Run Commands
Read the PPS series >

Datum Timeout PPS

Set the maximum execution time allowed for each datum.

Spec #

This is a top-level attribute of the pipeline spec.

{
    "pipeline": {...},
    "transform": {...},
    "datum_timeout": string,
    ...
}

Behavior #

The datum_timeout attribute in a Pachyderm pipeline is used to specify the maximum amount of time that a worker is allowed to process a single datum in the pipeline.

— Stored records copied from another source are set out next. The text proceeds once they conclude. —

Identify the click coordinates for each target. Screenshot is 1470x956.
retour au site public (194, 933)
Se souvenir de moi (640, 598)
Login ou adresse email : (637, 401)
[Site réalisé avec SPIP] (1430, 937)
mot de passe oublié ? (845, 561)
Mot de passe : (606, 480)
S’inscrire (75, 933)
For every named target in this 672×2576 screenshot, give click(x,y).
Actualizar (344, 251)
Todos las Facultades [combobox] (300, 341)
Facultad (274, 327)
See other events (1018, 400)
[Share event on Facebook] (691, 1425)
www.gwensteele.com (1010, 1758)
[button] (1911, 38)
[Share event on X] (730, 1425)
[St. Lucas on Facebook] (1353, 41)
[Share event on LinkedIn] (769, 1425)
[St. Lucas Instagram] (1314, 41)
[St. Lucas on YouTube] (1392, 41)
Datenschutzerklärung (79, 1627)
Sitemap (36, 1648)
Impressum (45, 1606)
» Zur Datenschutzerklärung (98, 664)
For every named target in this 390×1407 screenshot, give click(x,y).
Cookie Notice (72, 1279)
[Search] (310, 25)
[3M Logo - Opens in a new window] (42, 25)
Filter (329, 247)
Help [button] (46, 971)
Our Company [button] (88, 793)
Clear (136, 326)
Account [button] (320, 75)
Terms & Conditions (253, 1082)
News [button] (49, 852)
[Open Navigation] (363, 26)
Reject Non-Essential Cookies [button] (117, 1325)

When a worker begins processing a datum, Pachyderm starts a timer that tracks the elapsed time since the datum was first assigned to the worker. If the worker has not finished processing the datum before the datum_timeout period has elapsed, Pachyderm will automatically mark the datum as failed and reassign it to another worker to retry. This helps to ensure that slow or problematic datums do not hold up the processing of the entire pipeline.

Other considerations:

  • Not set by default, allowing a datum to process for as long as needed.
  • Takes precedence over the parallelism or number of datums; no single datum is allowed to exceed this value.
  • The value must be a string that represents a time value, such as 1s, 5m, or 15h.

When to Use #

You should consider using the datum_timeout attribute in your Pachyderm pipeline when you are processing large or complex datums that may take a long time to process, and you want to avoid having individual datums hold up the processing of the entire pipeline.

For example, if you are processing images or videos that are particularly large, or if your pipeline is doing complex machine learning or deep learning operations that can take a long time to run on individual datums, setting a reasonable datum_timeout can help ensure that your pipeline continues to make progress even if some datums are slow or problematic.